DIRECTIONS
(a) Using the template review below, answer each question on its own line, marked (i), (ii), (iii) to match:
(i) Which emotions can the aura given to a fallen good outsider be?
(ii) What LA does the War Angel template carry?
(iii) How much extra damage does brilliant strike deal against evil creatures?
(b) Decide whether each statement below agrees with the template review that follows. Answer yes or no for (i), (ii), and (iii), and quote the words from the review that settle it.
(i) Making a good outsider evil raises its Wisdom by 2.
(ii) War Angels receive a +8 divine bonus to AC.
(iii) The leader of the Blight Pack is still alive.
(c) Write a continuation of the template review below, beginning right after its final sentence.

[begin PAGE]

Applies to any good Outsider.
In another case of "All on the Label", we get the specific rules to make good outsiders evil. Any abilities relevant to good become evil (or gone, if there is no evil equivalent) and the emo-to-be gets an aura of emotion, either despair, fear, lust, or rage. Stat changes include -2 Wisdom and +2 Charisma...because evil is sexy, I guess. Because of the paradoxical nature of an evil celestial, it becomes vulnerable to effects that target both evil and good, as well as an inability to go to any good-aligned plane. The entire package wraps up at a +0 LA, or +1 if it has an emotion aura. Why you wouldn't give it the aura is beyond me, seeing as the template takes away more than it gives in that regard. The example creature is a member of the Blight Pack, a group of fallen hound archons that have gone rogue due to their leader being destroyed.
Applies to any celestial or half-celestial.
War Angels are the battle-hardened lieutenants of the celestial armies that are the best at what to do, which is righteous butt-kicking. Not only does flight maneuverability go up one step, they get a +8 divine bonus to AC. Brilliant strike lets them make their weapons holy and brilliant energy for a few rounds, along with doing an extra 6d6 damage versus evil creatures. Other powers include a 1/day divine damage flame strike
, DR, SR, a greater version of lay on hands, and to give its allies a morale boost with a hearty war cry. Just to top off this pile of silliness, there's a +6 Charisma bonus. As a +4 LA template that can only be applied to monster races or another +4 template, this probably isn't worth using in many situations, but so help your evil players if they try to invade the Upper Planes.

[end PAGE]
[begin GIVEN MATERIAL]

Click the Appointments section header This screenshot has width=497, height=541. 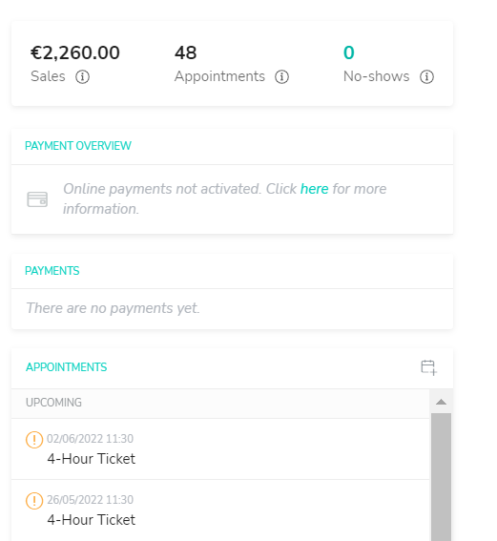point(66,367)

[end GIVEN MATERIAL]

ANSWERS TO EACH TASK
(a)
(i) Despair, fear, lust, or rage.
(ii) +4 LA.
(iii) An extra 6d6 damage.

(b)
(i) No: "Stat changes include -2 Wisdom and +2 Charisma"
(ii) Yes: "they get a +8 divine bonus to AC"
(iii) No: "a group of fallen hound archons that have gone rogue due to their leader being destroyed"

(c)
Actually, this is something that bugs me about the template: it can only be applied to celestials. Is this supposed to tell me that the archons and guardinals just can't have awesome war generals; that it takes that special blend of lawful and good to pull these tricks? Or am I just reading to much into a single sentence?
Applies to any creature.
Hoo boy, with a name like Apocalyptic, you know this has to be good! "Apocalyptic creature" cover several niches: divine wrath, magically-created juggernaut, or force of nature. One might think the Tarrasque when these descriptions are used, but Big T has a spin-off template all to his own much later in this book.
An apocalyptic is a size larger than normal, gets d12 hit die at the minimum for its new size multiplied by ten and maximized
. All its speeds increase by 30 feet, natural armor increases by ten, gains a deflection bonus equal to 5% of their new HD AS WELL as a divine bonus equal to 10% their new HD, making the recipient unusually hard to hit. As far as attacks go, it gets two slams with typical damage for a creature a size larger than its new size. There is a specific note that Colossal creatures get a 4d8 slam.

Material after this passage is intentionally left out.